Update for edit 2 & 3:

When you look at the error-message:

Error in fread("sample3.txt", sep = ",") : Expecting 7 cols, but line 3 contains text after processing all cols. It is very likely that this is due to one or more fields having embedded sep=',' and/or (unescaped) '\n' characters within unbalanced unescaped quotes. fread cannot handle such ambiguous cases and those lines may not have been read in as expected. Please read the section on quotes in ?fread.

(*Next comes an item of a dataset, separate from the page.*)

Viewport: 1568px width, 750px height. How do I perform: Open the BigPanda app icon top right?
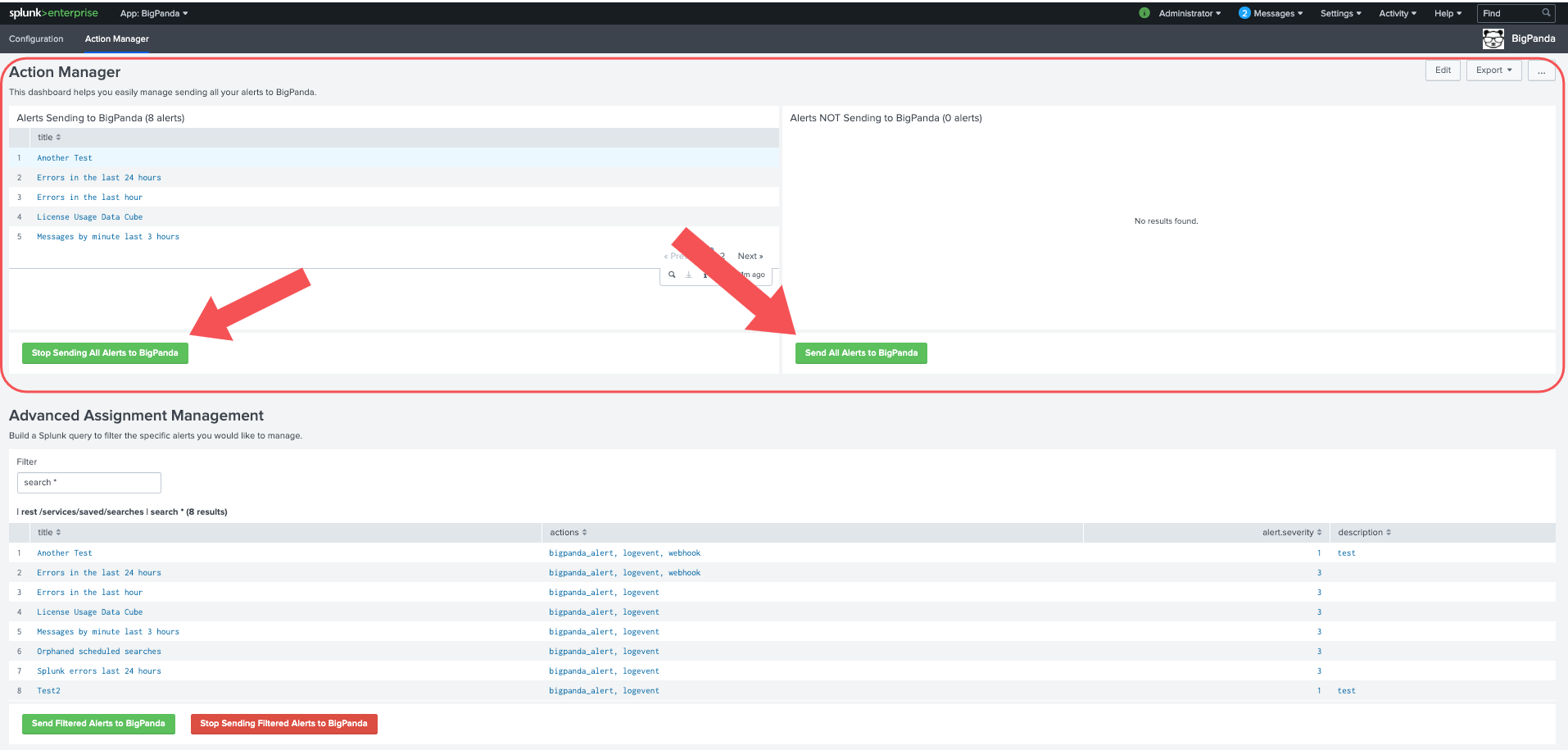(x=1493, y=39)
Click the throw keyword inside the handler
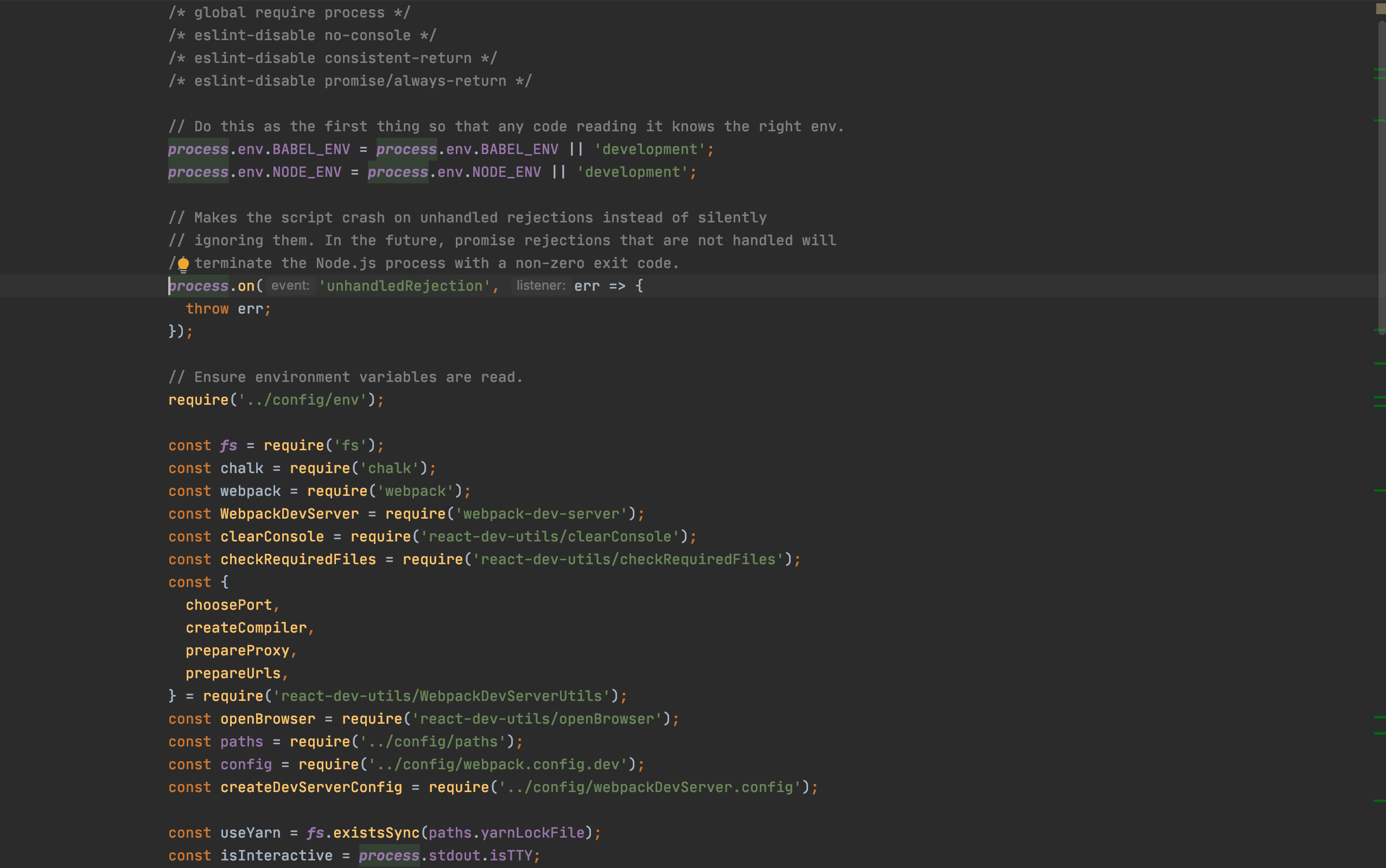Screen dimensions: 1386x868 click(207, 308)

and then when you look at the second line of sample3.txt you will see that the fourth column contains comma's as well. You can solve this in three steps:

1: Read the file with readLines and replace the opening and closing character of the fourth column with another quote-character:

r3 <- readLines("sample3.txt")
r3 <- gsub('\"[',"'",r3,fixed=TRUE)
r3 <- gsub(']\"',"'",r3,fixed=TRUE)

2: Write it back to a text-file:

 writeLines(r3, "sample3-1.txt")

3: Now you can read it with fread (or read.table/read.csv). Because the number of column-titles is not the same as the number of columns, you will have to use header = FALSE. Also explicitely set the quote-character to the new quote-character as inserted in step 2:

s3 <- fread("sample3-1.txt", quote = "\'", header = FALSE, skip = 1)

which gives:

> s3
                         V1 V2 V3                   V4                                                        V5           V6                               V7    V8
1: 125030-katalog:000236595 NA NA Red Tampa Solist prf                         ""Tom"",""Georgia"",""1929-1930"" "Georgia Tom                       1929-1930" music
2: 125030-katalog:000236596 NA NA  Jane Lucas (Solist) ""1928-1931"",""Tom,\\""The"",""Georgia"",""Accompanist"" "Georgia Tom ""The Accompanist"" (1928-1931)" music

After that you can assign column names as follows:

names(s3) <- c("character","vector","with","eight","column","names")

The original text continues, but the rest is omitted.